This paper aims to address these two contradicting perceptions in order to ultimately show that the H-1B visa is a positive and necessary program that needs to be fully understood and promoted. Part II of this paper will be an overview of the H-1B visa program, discussing the program’s background and history in order to put the program into context. Part III will discuss the current effects and benefits of the H-1B visa program. It will also outline the persistent, increasing shortage of high-skilled workers in the information technology industry and how the H-1B can alleviate this need. Part IV will discuss ways in which employees and employers are circumventing the current H-1B system, for reasons ranging from exploitation by consulting firms, to innovative strategies by international entrepreneurs to hurdle obstacles the program creates for startups. Part VI will discuss proposed legislation to improve the H-1B program and prevent its exploitation. It will also support the argument for increasing the number of new H-1Bs issued each fiscal year. Finally, Part V will be a short conclusion, reaffirming the economic demand for an H-1B cap increase and the essential need for program reform.

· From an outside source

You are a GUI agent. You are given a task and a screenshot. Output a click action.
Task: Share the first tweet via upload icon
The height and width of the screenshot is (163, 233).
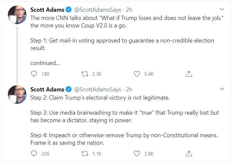[189, 74]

II. History and Overview of the H-1B Program

The H-1 temporary worker visa program was established under the Immigration and Nationality Act of 1952.[4] Under this Act the H-1 visa allowed nonimmigrant[5] workers of “distinguished merit and ability” to fill temporary positions.[6] Nonimmigrants on an H-1 had to maintain a foreign residence, and the H-1 required that both the worker and the job be temporary.[7] The Immigration Act of 1990 divided the H-1 visa into two different types of visas: the H-1A, which was designated to bring foreign-educated nurses in to fill a nursing shortage in the U.S., which was eliminated when it expired in 1995;[8] and the H-1B, the nonimmigrant work visa which remains in effect today. The Immigration Act of 1990 established the main features of the current H-1B nonimmigrant worker visa, and replaced the description for workers of “distinguished merit and ability” with the term “specialty occupation.”[9] A “specialty occupation” is a theoretical and practical application of a body of highly specialized knowledge. [10] The Act of 1990 also removed the foreign residency requirement. The H-1B visa also allows an individual on this status to have “dual intent,” meaning they can have both nonimmigrant and immigrant intent. This allows an H-1B visa holder to lawfully pursue U.S. Permanent Residence (a green card) while in the United States. [11]

The H-1B visa is valid for three years and is renewable once, for an additional three years.[12] To obtain an H-1B visa, a foreign national’s potential employer must file a Labor Condition Application form (LCA) with the Department of Labor.[13] On the LCA, the employer must state that they pay the nonimmigrant worker local prevailing wage or the employer’s actual wage for the position, whichever is higher, and offer them benefits on the same basis as for U.S. workers. They must provide the H-1B working conditions that will not adversely affect the conditions of workers similarly employed, not employ an H-1B worker where a strike is occurring, and provide verbal, electronic or written notice of the employer’s intent to hire H-1B workers within 30 days of filing the LCA.[14] Additionally, if the employer’s H-1B workers compromise more than 15 percent of its workforce, the employer is considered an H-1B dependent employer. H-1B dependent employers and willful violators of the H-1B rules[15] must attest to three elements addressing U.S. workers. First, that the employer will not displace any similarly employed U.S. worker within 90 days before or after applying for H-1B status. Second, that before hiring an H-1B worker from another employer, the new employer must make a bona fide inquiry as to whether that employer displaced any similarly employed U.S. worker within 90 days before or after the placement of the H-1B worker. And finally, that before applying for an H-1B worker, the employer took good faith steps to recruit U.S. workers at wages equal to the H-1B worker’s.[16]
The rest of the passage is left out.